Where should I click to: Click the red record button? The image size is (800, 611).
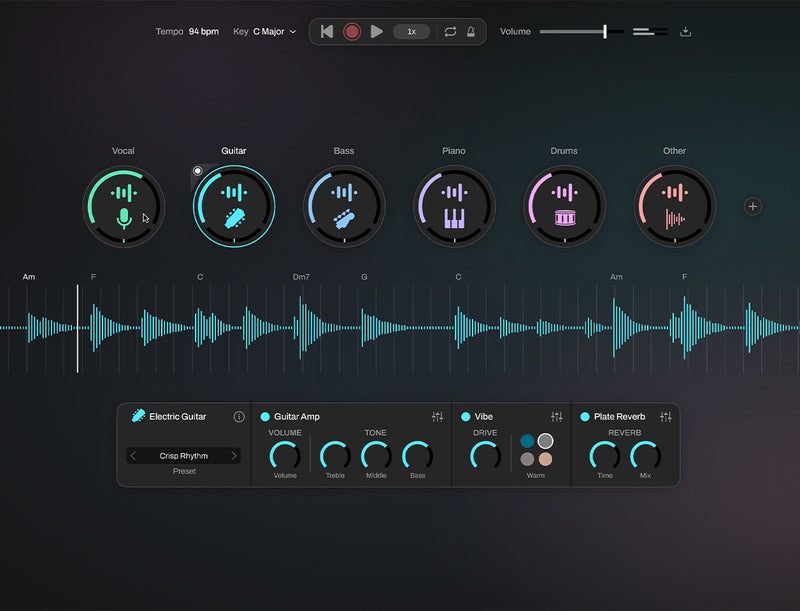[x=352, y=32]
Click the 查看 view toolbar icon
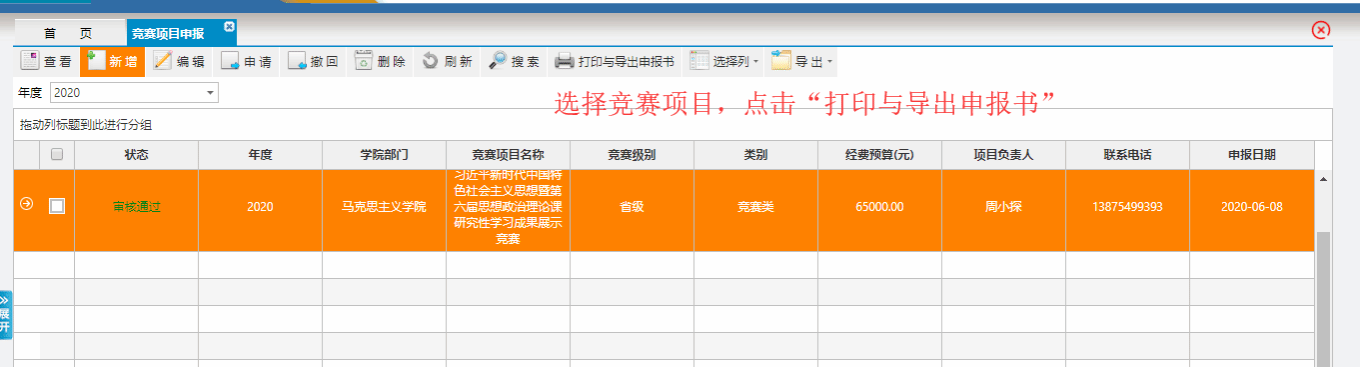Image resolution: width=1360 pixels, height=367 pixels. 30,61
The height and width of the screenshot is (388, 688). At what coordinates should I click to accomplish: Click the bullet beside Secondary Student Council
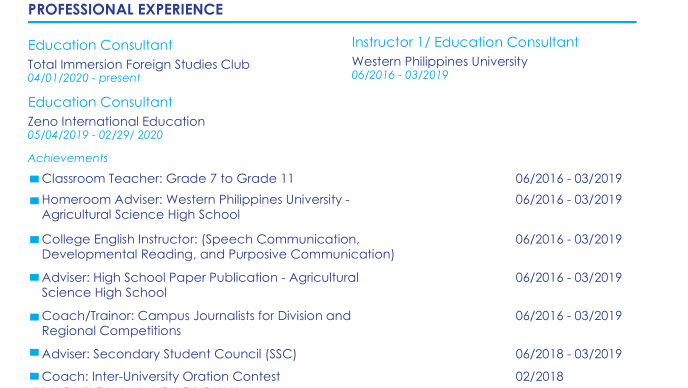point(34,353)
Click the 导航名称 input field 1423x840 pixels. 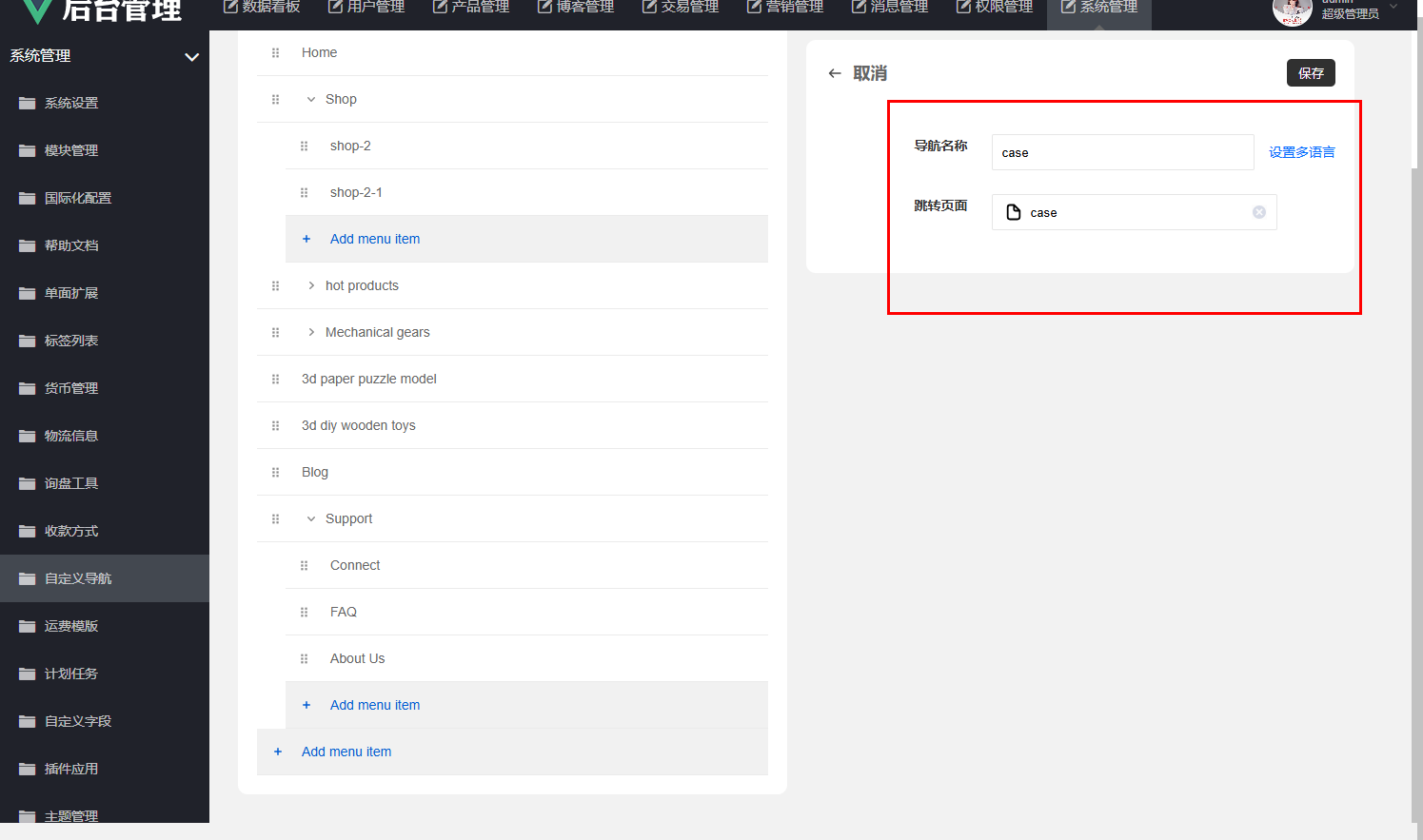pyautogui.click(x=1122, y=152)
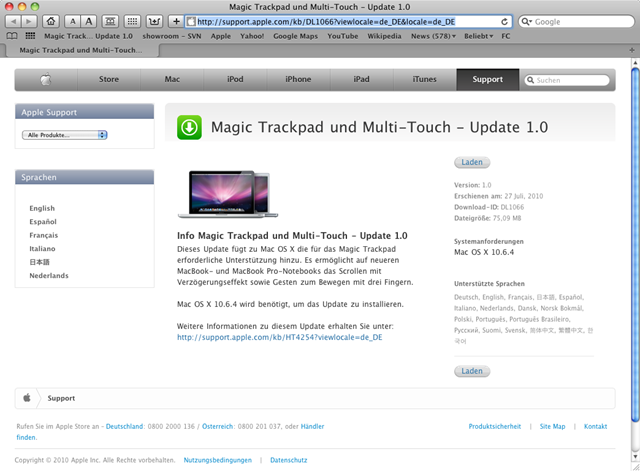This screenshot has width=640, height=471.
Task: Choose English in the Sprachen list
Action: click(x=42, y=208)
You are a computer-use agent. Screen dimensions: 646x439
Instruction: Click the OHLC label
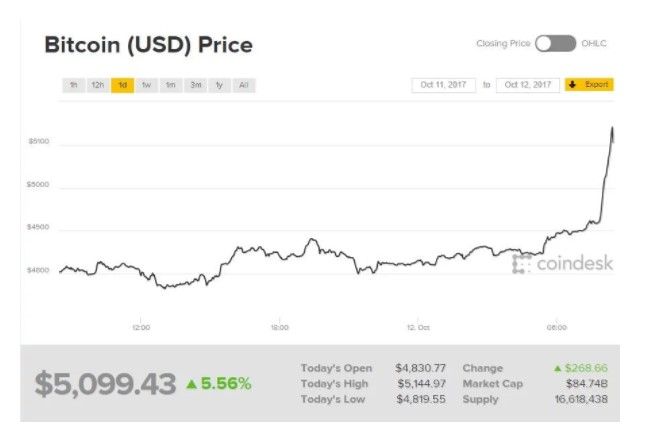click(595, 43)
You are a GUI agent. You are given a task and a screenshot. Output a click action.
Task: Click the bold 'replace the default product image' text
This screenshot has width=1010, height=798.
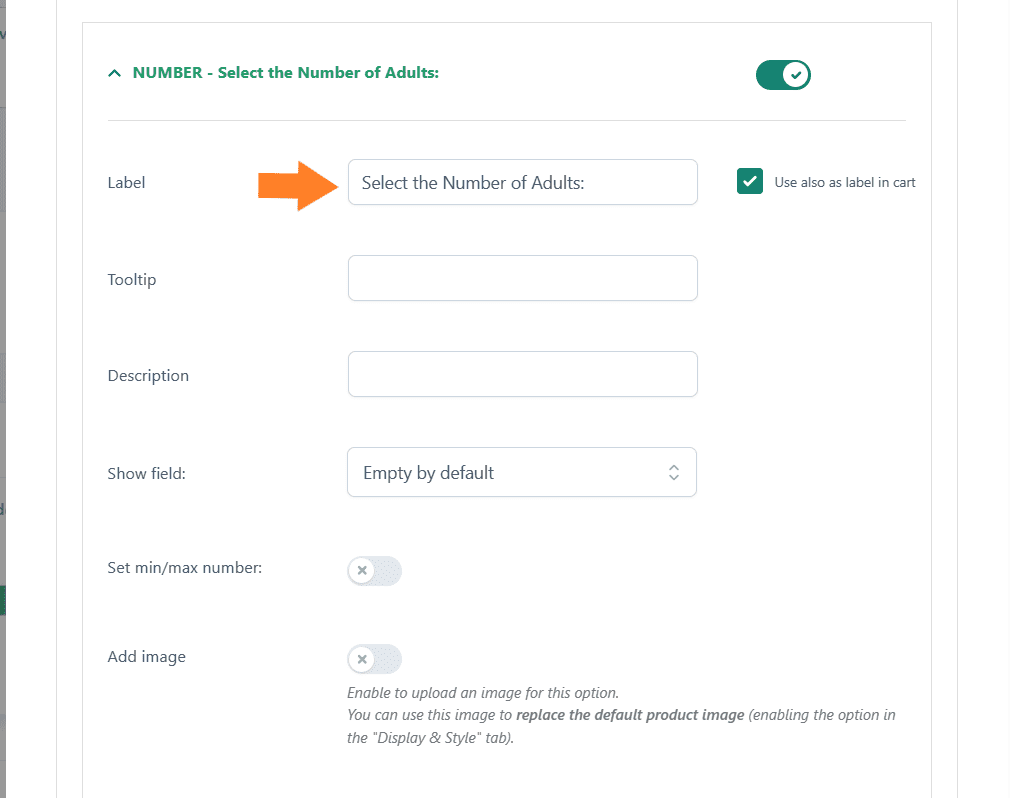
* * *
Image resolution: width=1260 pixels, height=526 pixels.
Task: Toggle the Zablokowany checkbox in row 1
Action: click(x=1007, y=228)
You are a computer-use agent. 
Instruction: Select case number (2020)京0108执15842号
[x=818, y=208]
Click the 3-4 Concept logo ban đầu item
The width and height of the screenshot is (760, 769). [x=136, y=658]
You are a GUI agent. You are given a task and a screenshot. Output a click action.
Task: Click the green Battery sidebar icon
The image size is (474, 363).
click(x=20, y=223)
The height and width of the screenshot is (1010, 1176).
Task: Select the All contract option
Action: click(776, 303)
==
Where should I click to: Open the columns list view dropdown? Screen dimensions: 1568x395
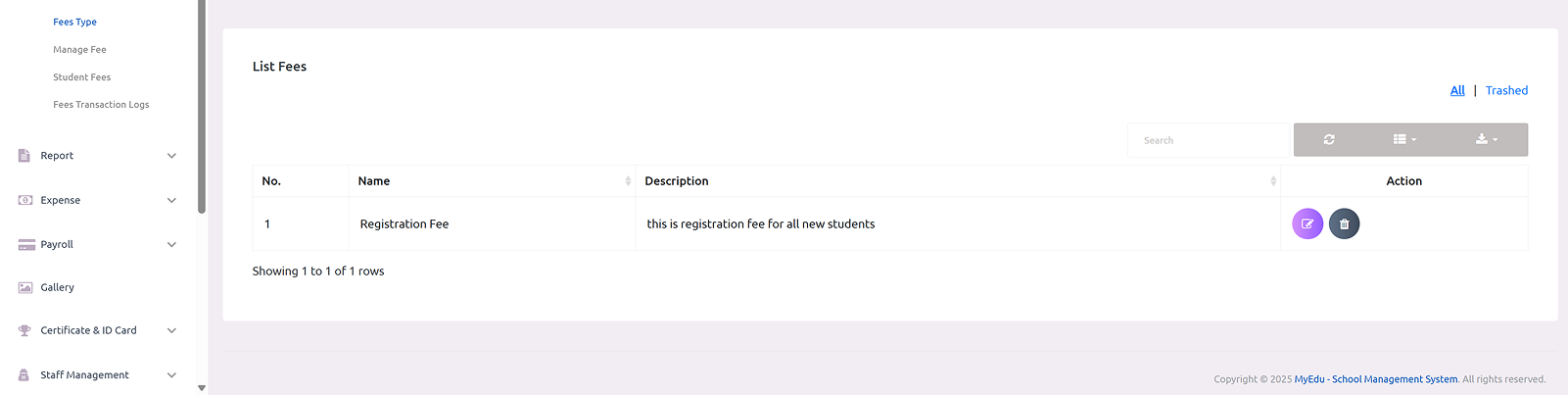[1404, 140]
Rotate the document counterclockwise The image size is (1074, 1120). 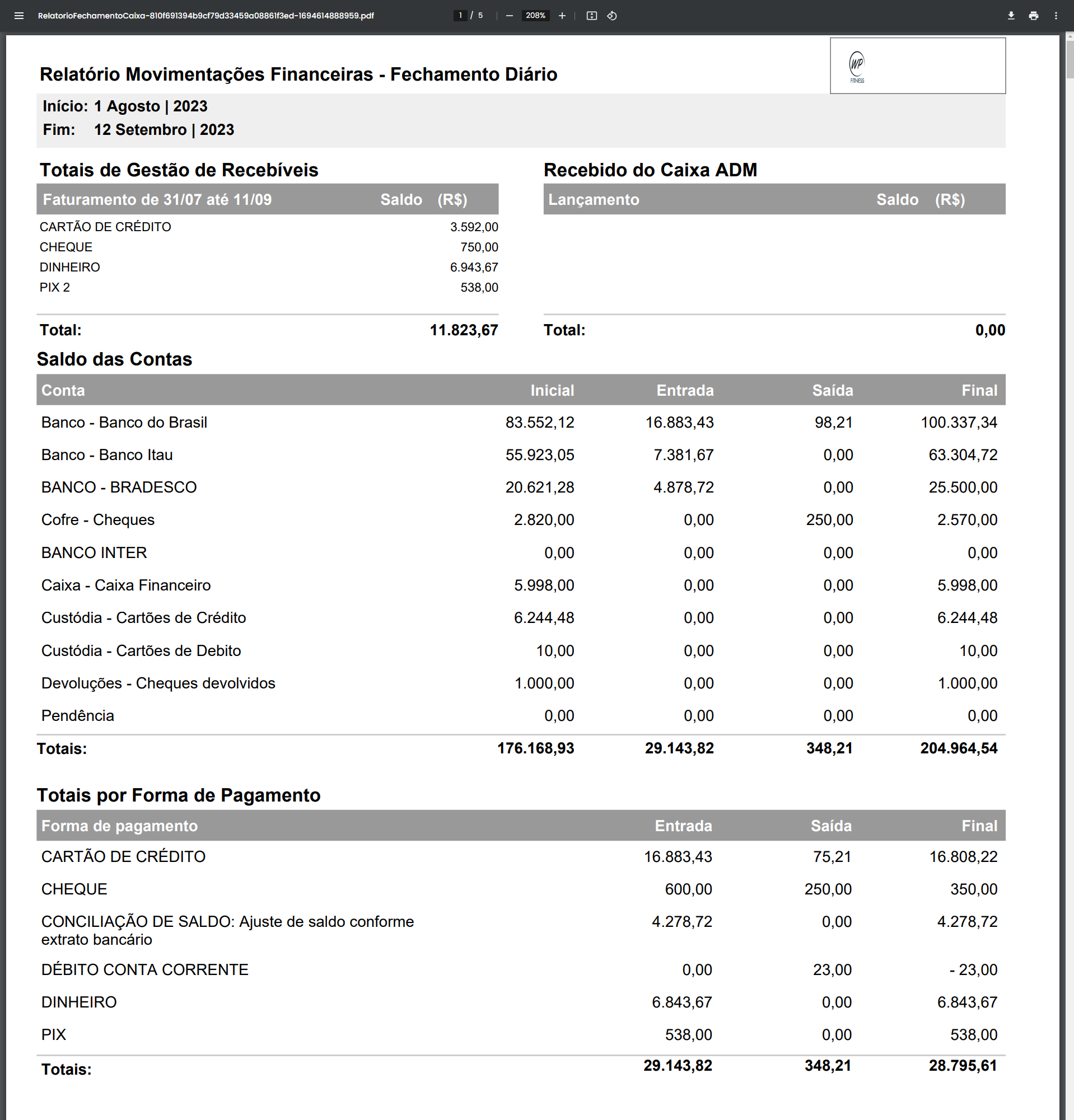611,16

### WHAT IS REQUIRED
Would you quote everything above from the line containing "Task: Click the bold" down to the line containing "This screenshot has width=1010, height=798."? Include both of those lines and nothing else.

### WRITTEN SOLUTION
Task: Click the bold 'replace the default product image' text
This screenshot has width=1010, height=798.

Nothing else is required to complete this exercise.